-- START --
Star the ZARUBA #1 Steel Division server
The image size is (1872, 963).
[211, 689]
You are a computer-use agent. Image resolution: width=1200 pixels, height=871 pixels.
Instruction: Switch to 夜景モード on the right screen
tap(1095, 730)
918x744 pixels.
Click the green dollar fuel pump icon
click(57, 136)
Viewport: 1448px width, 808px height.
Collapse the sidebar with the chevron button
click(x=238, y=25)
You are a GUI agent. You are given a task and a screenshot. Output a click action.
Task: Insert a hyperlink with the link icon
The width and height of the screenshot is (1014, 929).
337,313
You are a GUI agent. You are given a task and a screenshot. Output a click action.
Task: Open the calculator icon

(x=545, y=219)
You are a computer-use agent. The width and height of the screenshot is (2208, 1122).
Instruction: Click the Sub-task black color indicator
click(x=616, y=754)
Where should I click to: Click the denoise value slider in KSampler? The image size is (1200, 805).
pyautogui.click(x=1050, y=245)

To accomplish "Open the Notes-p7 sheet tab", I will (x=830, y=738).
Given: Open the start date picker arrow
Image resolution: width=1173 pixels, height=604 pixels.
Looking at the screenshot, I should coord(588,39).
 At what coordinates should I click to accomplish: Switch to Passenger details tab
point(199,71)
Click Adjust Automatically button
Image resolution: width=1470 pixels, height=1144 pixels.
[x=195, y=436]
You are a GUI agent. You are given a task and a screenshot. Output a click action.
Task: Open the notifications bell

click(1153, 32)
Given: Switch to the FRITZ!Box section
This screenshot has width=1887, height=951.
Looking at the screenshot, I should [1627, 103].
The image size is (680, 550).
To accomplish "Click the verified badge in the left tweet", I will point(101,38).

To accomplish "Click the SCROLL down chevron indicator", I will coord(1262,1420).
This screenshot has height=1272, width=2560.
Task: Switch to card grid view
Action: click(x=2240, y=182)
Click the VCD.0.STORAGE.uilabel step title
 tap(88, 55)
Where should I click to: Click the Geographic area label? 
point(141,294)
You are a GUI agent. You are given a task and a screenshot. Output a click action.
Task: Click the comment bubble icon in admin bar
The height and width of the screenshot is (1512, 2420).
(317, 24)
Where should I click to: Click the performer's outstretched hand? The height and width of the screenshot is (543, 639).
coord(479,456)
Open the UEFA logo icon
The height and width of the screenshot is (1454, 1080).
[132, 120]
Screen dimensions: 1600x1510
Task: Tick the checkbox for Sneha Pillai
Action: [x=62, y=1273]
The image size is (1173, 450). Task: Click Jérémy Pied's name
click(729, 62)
-- END --
Print the lines from the one containing "Where should I click to: Click the performer's" through the one containing "Screen dimensions: 1600x1510", inclusive, reproducing each exactly and nothing else.

> **The reply**
Where should I click to: Click the performer's outstretched hand? The height and width of the screenshot is (543, 639).
coord(479,456)
Open the UEFA logo icon
The height and width of the screenshot is (1454, 1080).
[132, 120]
Screen dimensions: 1600x1510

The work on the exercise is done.